Leitartikel Trotz Wohlstands ist die Stimmung im Land mau

Die Deutschen sind mehrheitlich ein weises Volk. Zumindest nach der Definition des antiken Philosophen Epiktet. Der berühmte Stoiker hat schon in grauer Vorzeit jene Zeitgenossen als weise geadelt, die nicht bedauerten, was sie nicht haben, sondern sich an dem freuten, was sie haben. Gemessen daran sind 63 Prozent der Bundesbürger mit ihrer finanziellen Situation zufrieden – so viele wie noch nie in diesem Jahrtausend. Laut einer Studie des Sparkassenverbandes zieht sich das beglückende Gefühl durch alle Altersgruppen. Macht Geld also doch glücklich und sorgenfrei?

Radio Eriwan würde auf diese Frage wohl antworten: Im Prinzip ja, aber. . . Unzählige Studien haben sich in der Vergangenheit mit dieser Frage beschäftigt. Eine eindeutige Antwort vermochten sie allerdings nicht zu geben. Zusammenfassend lässt sich sagen: Ohne einen gewissen materiellen Wohlstand ist es schwierig, richtig glücklich zu sein. Doch anders als von vielen vermutet, steigert finanzieller Reichtum nicht das persönliche Glücksgefühl. Für die innere Ausgeglichenheit ist es beispielsweise wichtiger, gute Beziehungen mit anderen Menschen zu pflegen sowie persönliche Freiheit zu genießen.

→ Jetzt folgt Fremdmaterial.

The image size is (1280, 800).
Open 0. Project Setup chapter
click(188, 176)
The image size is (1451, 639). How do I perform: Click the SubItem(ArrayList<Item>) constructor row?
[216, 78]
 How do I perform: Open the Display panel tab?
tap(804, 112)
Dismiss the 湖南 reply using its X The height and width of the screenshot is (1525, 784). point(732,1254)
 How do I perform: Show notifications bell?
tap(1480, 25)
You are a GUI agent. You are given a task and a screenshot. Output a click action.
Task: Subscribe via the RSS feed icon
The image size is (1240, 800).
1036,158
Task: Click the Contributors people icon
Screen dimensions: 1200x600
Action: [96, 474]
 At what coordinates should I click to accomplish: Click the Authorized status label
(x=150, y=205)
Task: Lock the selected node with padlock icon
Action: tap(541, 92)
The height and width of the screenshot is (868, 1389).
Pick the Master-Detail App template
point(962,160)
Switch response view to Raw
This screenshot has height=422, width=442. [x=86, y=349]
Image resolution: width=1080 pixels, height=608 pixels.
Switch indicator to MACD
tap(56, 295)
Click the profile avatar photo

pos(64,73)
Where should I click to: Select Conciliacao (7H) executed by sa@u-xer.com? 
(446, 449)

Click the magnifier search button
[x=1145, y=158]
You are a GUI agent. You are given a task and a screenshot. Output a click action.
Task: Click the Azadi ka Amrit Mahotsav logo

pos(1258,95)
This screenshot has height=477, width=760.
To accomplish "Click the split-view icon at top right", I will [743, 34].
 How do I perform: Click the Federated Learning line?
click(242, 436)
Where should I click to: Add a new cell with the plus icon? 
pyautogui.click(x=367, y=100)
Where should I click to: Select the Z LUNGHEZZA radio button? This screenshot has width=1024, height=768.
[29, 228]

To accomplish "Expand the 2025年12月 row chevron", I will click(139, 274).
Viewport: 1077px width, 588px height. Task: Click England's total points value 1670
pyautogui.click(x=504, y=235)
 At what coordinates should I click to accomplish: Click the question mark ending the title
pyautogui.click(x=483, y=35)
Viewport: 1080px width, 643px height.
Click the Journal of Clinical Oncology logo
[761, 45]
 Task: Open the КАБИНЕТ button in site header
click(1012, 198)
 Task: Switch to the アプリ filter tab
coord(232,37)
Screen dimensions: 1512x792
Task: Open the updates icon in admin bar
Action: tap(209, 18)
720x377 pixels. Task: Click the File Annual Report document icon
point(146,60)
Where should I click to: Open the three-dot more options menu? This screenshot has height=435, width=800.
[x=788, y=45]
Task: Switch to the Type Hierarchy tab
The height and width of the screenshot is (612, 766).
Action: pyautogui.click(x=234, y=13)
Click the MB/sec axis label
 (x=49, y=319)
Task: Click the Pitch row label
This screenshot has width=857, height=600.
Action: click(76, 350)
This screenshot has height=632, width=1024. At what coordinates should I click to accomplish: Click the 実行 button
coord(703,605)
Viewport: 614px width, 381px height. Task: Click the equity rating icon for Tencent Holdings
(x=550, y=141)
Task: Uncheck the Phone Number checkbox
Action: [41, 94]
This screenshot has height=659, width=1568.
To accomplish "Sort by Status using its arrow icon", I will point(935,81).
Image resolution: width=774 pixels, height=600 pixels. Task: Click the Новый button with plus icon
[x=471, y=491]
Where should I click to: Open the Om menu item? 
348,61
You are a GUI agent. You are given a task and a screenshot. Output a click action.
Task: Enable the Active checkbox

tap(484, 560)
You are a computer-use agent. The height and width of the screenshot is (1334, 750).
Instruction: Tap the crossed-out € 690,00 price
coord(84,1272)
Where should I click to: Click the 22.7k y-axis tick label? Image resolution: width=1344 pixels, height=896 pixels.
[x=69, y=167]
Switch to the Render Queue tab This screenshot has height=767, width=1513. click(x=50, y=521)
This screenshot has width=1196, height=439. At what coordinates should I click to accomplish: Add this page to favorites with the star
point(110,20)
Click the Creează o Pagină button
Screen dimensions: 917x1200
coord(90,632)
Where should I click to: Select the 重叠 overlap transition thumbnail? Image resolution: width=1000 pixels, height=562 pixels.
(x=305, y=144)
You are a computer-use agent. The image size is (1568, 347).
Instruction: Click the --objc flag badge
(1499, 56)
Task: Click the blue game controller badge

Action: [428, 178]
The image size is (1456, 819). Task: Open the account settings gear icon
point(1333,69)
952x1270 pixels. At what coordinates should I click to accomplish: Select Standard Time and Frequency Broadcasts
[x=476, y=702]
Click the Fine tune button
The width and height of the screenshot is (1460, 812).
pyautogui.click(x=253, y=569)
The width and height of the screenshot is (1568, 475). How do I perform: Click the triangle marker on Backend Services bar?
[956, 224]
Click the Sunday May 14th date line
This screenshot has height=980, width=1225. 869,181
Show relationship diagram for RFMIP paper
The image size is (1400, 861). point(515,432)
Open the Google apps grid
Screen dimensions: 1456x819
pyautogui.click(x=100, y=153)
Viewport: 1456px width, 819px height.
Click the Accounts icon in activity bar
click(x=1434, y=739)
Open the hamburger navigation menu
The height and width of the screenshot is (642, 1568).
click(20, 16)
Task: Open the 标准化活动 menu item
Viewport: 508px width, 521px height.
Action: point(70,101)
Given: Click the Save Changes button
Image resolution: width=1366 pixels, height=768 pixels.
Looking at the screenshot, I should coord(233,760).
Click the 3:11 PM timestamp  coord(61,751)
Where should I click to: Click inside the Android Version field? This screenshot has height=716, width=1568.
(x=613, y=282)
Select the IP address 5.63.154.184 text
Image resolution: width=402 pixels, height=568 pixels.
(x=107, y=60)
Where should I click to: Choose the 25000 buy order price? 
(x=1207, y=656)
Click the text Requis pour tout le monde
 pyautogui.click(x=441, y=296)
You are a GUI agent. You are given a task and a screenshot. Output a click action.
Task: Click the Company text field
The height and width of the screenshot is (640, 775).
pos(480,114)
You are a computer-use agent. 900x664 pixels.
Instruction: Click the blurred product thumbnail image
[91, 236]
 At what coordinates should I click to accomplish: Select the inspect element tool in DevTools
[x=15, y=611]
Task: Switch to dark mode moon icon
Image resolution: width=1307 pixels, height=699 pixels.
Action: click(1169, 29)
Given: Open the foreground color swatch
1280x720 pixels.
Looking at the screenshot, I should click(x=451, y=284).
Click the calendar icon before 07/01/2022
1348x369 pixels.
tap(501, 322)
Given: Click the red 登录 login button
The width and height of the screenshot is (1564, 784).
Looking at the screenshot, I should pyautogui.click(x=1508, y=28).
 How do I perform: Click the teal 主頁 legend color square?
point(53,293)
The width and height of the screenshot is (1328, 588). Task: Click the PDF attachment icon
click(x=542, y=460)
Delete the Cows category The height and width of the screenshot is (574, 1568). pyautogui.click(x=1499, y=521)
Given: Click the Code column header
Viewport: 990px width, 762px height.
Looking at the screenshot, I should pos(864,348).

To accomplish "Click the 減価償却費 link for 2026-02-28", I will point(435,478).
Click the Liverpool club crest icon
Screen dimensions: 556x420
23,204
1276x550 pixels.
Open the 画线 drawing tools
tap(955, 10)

Ein Kurzurlaub ist besser als der Kauf einer Lederjacke

Hüten sollte man sich dagegen vor dem Gewöhnungseffekt. Er stellt sich bei materiellen Anschaffungen sehr schnell ein. In einem Gastbeitrag für „Zeit online“ hat der Psychologe Nico Rose deshalb geraten, „überschüssiges Geld lieber in Erlebnisse anstatt in Dinge“ zu investieren. Demzufolge ist es besser, für positive Erlebnisse wie einen Kurzurlaub Geld auszugeben, als sich eine neue Lederjacke zu kaufen. Rose begründet seine Empfehlung so: Die Jacke unterliegt, wie alles, was einfach nur da ist, dem Gewöhnungseffekt. Wir freuen uns, wenn wir sie das erste Mal tragen, und vielleicht auch bei der zweiten und dritten Gelegenheit – doch dann brauchen wir im Prinzip schon wieder den nächsten Kick. Rose nennt dieses Phänomen „hedonische Tretmühle“. Dagegen könnten positive Erlebnisse wie der Kurzurlaub immer wieder hochgeladen werden – und damit auch ein Stück weit die guten Gefühle, die mit dem Erlebnis einhergingen. Rose: „Wir zapfen gewissermaßen das Licht vergangener Freuden an, um die Gegenwart zu erhellen.“

Die Stimmung im Land ist schlechter als die Lage

Bemerkenswert ist: Trotz finanziellem und persönlichem Wohlergehen der meisten Deutschen ist die Stimmung im Land eher mau. Die englische Zeitschrift „The Economist“ hat sich kürzlich über diese ungewöhnliche Situation amüsiert. Tatsächlich ist es von außen betrachtet schwer zu verstehen: Die Wirtschaft boomt. Das Baugewerbe vermeldet Hochkonjunktur. Handwerker sind kaum zu bekommen. Auch die Stimmung im Handel ist gut. Dem Land geht es prima – aber die Deutschen schimpfen und verbreiten schlechte Stimmung.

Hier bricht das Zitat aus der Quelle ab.